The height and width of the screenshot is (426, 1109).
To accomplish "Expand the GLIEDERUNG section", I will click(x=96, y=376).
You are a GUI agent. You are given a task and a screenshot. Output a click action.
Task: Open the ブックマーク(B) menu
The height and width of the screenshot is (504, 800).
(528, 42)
★ ★ ★ ★ ★
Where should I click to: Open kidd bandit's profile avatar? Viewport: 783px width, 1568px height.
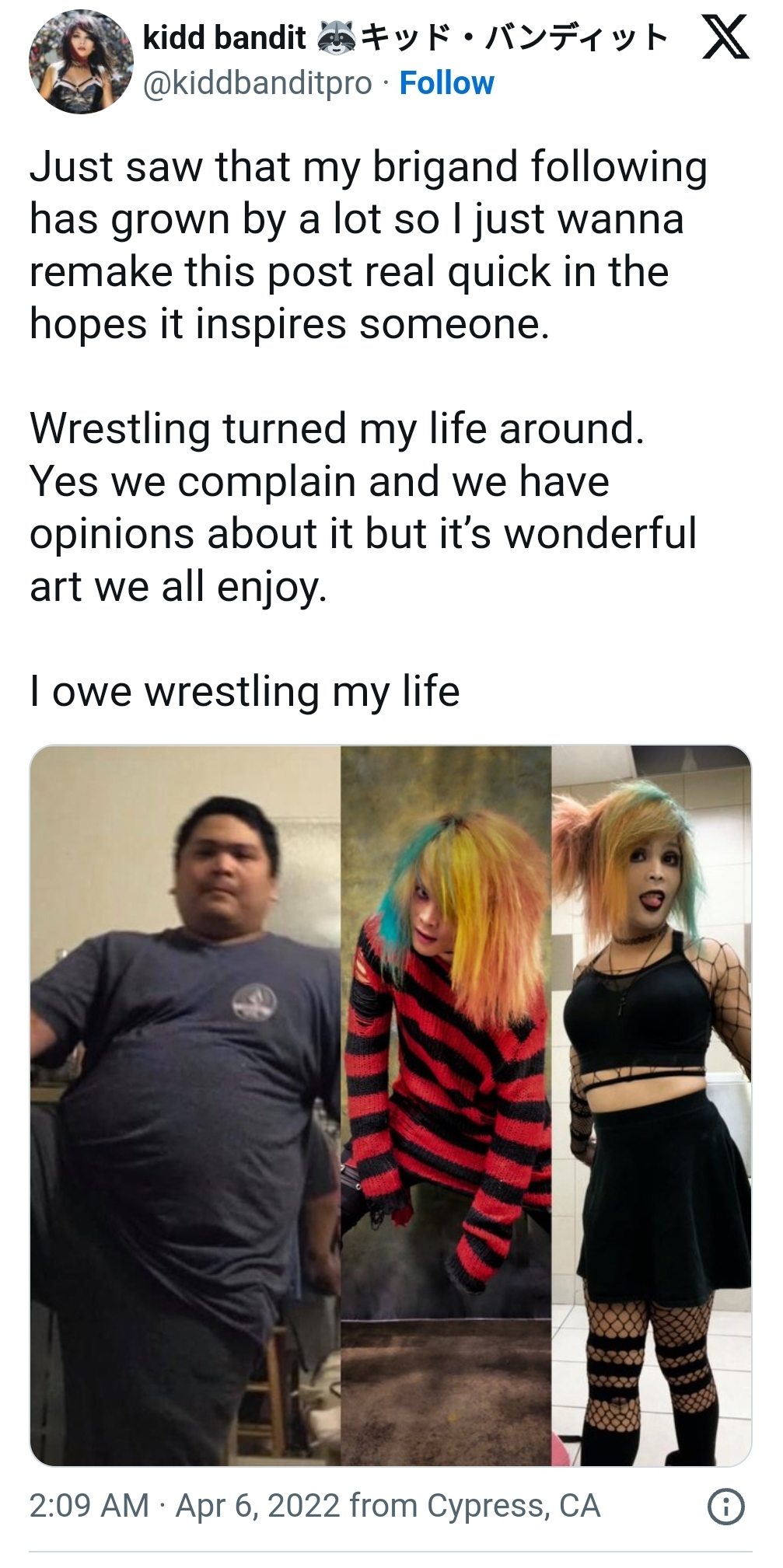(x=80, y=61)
★ ★ ★ ★ ★
Word for word, restate the lines of the listing above starting at the line with "The height and width of the screenshot is (426, 1109)." and ending at the line with "Task: Open the ブックマーク(B) menu", and nothing outside them.

◆ Finished exercise:
The height and width of the screenshot is (426, 1109).
To accomplish "Expand the GLIEDERUNG section", I will click(x=96, y=376).
You are a GUI agent. You are given a task and a screenshot. Output a click action.
Task: Open the ブックマーク(B) menu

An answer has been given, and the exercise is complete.